• [Things to do]
1/ In one to three sentences, explain why the writer of the text on health care regulation found the respiratory failure section on hospital acquired complications disappointing.
2/ Please proceed with the text on health care regulation, picking up after "Probably unhelpful." in the same voice.

Ponder then the very significant increase in complaint rates in the last decade in all jurisdictions. In my home State of Queensland, under the yoke of the relatively new Office of the Health Ombudsman, in their 2016-2017 report they note a nine per cent increase in complaints (compared to the previous year)  to 10,262. But only 13 cases in the same time period were referred to the tribunal and only 10 serious investigations requested from AHPRA. The point here is – regulation loving Governments are pouring money into more expensive medical regulation systems to promote patient safety (and by extension ensure quality), with no real sense or data that there is a problem of declining quality or increasing patient harm at the outset. It could be construed that this is a very expensive political outcome for no real gain in promoting quality or safer health care.

So what about another Government invention to promote safety and quality – the HAC! Hospital Acquired Complications are now punishable by reduced funding – the Independent Hospital Pricing Authority (IHPA) pricing system is truly mind boggling and quite impressive. 

I was asked recently to review the respiratory failure section of the weighty and solemn tome detailing hospital acquired complications. I started hopeful and optimistic that this document would live up to the effort and hype.  Disappointment was swift. There did not appear to be a clear definition of what constituted respiratory failure (in this context) and there was a fatiguing, unenlightening but painfully earnest discourse on the basics of respiratory care that would not have surprised any doctor, nurse, physiotherapist etc. In fact, the commentary definitely strayed towards condescending and it occurred to me to wonder what audience the authors had in mind given I imagined anyone who worked in a hospital would likely find the chapter I read unhelpful and a tad insulting. The talk about penalising avoidable re-admission is similar – something we know has no evidence basis when tried overseas e.g. in regard to chronic obstructive pulmonary disease (COPD) re-admissions. Negative. Misguided. Probably unhelpful.

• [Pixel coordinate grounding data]
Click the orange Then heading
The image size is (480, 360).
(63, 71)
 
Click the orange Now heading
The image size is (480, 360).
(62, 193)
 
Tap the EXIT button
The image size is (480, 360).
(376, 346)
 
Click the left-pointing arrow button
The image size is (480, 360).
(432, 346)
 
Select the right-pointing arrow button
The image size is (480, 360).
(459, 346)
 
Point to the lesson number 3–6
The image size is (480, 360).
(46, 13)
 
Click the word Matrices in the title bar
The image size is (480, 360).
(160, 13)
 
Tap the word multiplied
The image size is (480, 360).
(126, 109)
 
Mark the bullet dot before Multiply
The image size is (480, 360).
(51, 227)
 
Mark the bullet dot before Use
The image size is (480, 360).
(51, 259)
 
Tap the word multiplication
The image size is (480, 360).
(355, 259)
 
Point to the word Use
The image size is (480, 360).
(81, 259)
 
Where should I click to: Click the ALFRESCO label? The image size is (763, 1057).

• [Per-task outputs]
1/ The section gave no clear definition of what counted as respiratory failure in this context. It also offered a long, earnest discussion of basic respiratory care that would not surprise any doctor, nurse or physiotherapist. Its commentary strayed toward condescending, so the writer judged that anyone working in a hospital would likely find it unhelpful and a tad insulting.

2/
This all made me ponder a case I heard about recently where a penalty was applied for a HAC – in this case a pressure area. This cachectic but mobile patient with metastatic cancer had fractured their foot and needed a Moon boot. He was in hospital receiving palliative care and a chest tune-up. There was family and community supports being brought to bear and so on. The boot unfortunately led to a hidden pressure area under the boot on the leg which was dealt with when discovered. The hospital was penalised for allowing a pressure area to develop. Regrettable – without a doubt. Unintentional – certainly.  Avoidable – hmmmm, I guess, but easier said than done. Such a vulnerable patient receiving various treatment, (including chemoradiotherapy) – has this penalty hit the mark?  Was there a particular system failure?  Are patients safer in future and has the application of the HAC penalty driven a pursuit of higher-quality care?  I do not think so on all counts. What did the penalty achieve then?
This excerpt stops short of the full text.